Problems to work on —
(a) In the piece on observation hobbies below, list everything it names as required for butterfly watching.
(b) According to the piece on observation hobbies below, starting in what year were booklets on train spotting published in Britain?
(c) Carry on writing the piece on observation hobbies below, picking up after its final sentence.

Similar to bird-watching, this hobby just requires a field guide, binoculars, a camera, and a sketchbook, if you like. While there’s no birdsong involved, butterflies can be very beautiful and interesting to observe, though it’s more of a spring and summer hobby. Butterfly watching can also be turned into a kind of “citizen science.” There are different projects and organizations throughout the world that ask people to report on butterfly sightings to help them better understand what’s happening to various species in the world — and to conserve them.

Leaf peeping

So maybe you or your parents have always loved checking out the fall colors when the leaves turn from greens to brilliant yellows, oranges, and reds. But you never realized that looking at leaves could be an actual hobby. Well, it is. And it’s known (cutely) as leaf peeping. All it involves is making a purposeful trip to enjoy the fall foliage. Easy, right?

Wildlife observation

Any kind of animal watching can be a hobby, but one of the most popular wildlife observation hobbies is whale watching. Of course, most of us can’t exactly do that in our backyards! Other wildlife observers try to spot frogs or endangered species. Want to start at home? Let us know what you can see!

All Aboard

Train spotters watch trains (you can call them locomotives, to sound more interesting). Some of them try to spot particular types of train cars or to track the trains belonging to particular companies. Others go after special, famous, historical, or rare trains. Because train spotters have to know a lot about train movement, schedules, and so on, they often become true experts in train operation, which is probably pretty useless in life, but convenient for the spotters.

Although train spotting used to be a child’s hobby in Britain (where booklets were published on the topic starting in 1942), now it’s mostly an adult one. Train spotters often record and photograph trains, much like the other types of “spotters.” Many of them go to check out trains with other spotters, and some even keep databases of trains to share with others.

Data segment —
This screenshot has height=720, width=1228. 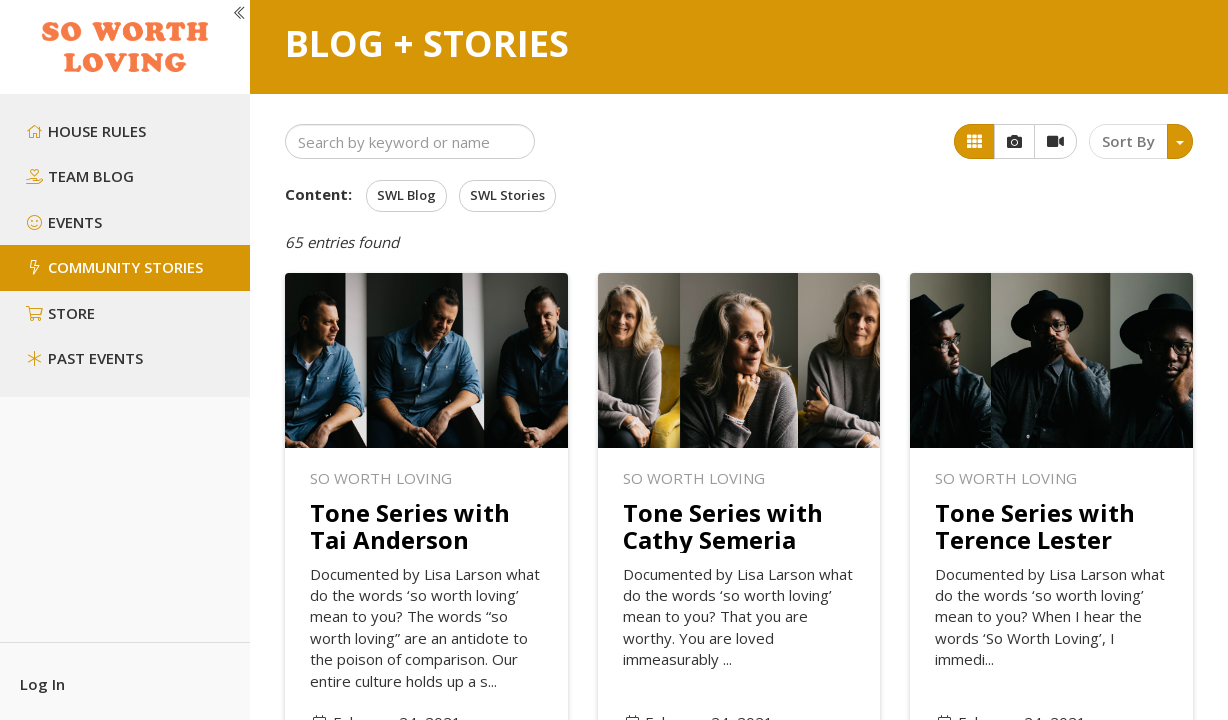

Results for each task —
(a) A field guide, binoculars, a camera, and a sketchbook (if you like).

(b) 1942.

(c)
Gongoozlers Galore

One hundred points to you if you know what a gongoozler is before you read on…. And for the rest of us, a gongoozler (cool word, right?) is a person who enjoys watching activity on the canals of the world (mostly in the United Kingdom). Some people use the term more broadly to describe anyone who’s interested in canals and canal activity.

Like the other “observation hobbies,” gongoozling involves looking at canals. But unlike plane and bus spotting, there really isn’t anything to chase around, so it involves a lot more standing and observing (and not really doing anything). Gongoozlers simply like to watch what takes place at canals. They may also collect canal memorabilia (like postcards and paintings) and take pictures. They may like to learn the history or stories about canals.

If you want to try gongoozling, or at least see some cool canal action, the Falkirk Wheel in Scotland is one of the most popular sites. It connects two canals and is considered a marvelous example of engineering, so even non-gongoozlers think it’s interesting to see. Some of the canals even have designated balconies and other areas for gongoozlers to get the best view.